En paralelo, la misma iniciativa fue presentada ante la Cámara de Representantes de la provincia de Misiones, y según adelantó una de las madres de la red de familias, Paola García, esperan novedades de su aprobación «después de julio», cuando se podría convertir en la «primera» provincia en legislar sobre la PPC.
En diciembre del año pasado las familias lograron un primer paso: ser escuchadas por el Ministerio de Salud de la Nación a través de la Comisión de Salud de la Cámara de Diputados, y alcanzar la Resolución ministerial 3437/21, que estableció la cobertura al 100% de la medicación para el tratamiento de pacientes con PPC a través de su inclusión en el Plan Médico Obligatorio (PMO).
Sin embargo, en diálogo con Télam, advirtieron que esa resolución encontró límites en su implementación.
A los pocos meses de iniciada la pandemia, Zoe, que vive con su mamá Renata Lucatti (41) en Santa Fe, y que había comenzado con signos de pubertad desde los 5, fue diagnosticada con PPC a los 8.

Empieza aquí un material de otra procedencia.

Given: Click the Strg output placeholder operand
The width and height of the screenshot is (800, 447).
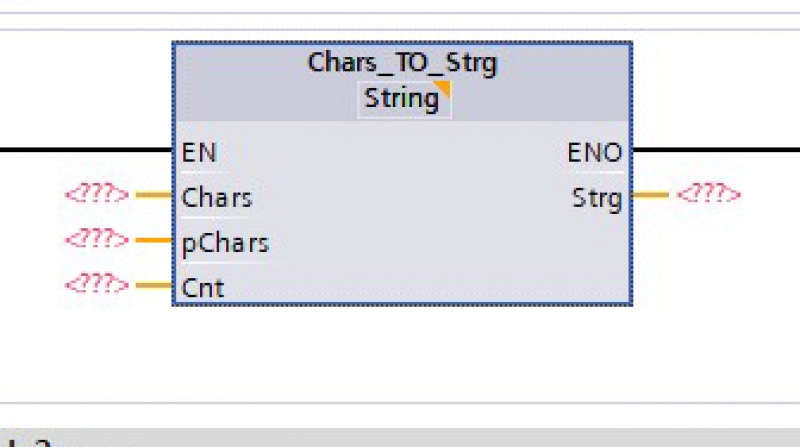Looking at the screenshot, I should pos(709,194).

«La resolución es incompleta -explicó Lucatti a Télam-, tiene algunas cuestiones de los caracteres de la pubertad precoz, han puesto edades límite y hay obras sociales y prepagas que toman las edades escritas para no cubrirlo, por otro lado, no incluyeron a las obras sociales provinciales ni a la nacional PAMI, que muchos chicos tienen, y a algunas familias les dan vueltas, les estiran los tiempos, empiezan a poner excusas hasta que hacen amparos para acceder a la medicación, que normalmente siempre son favorables».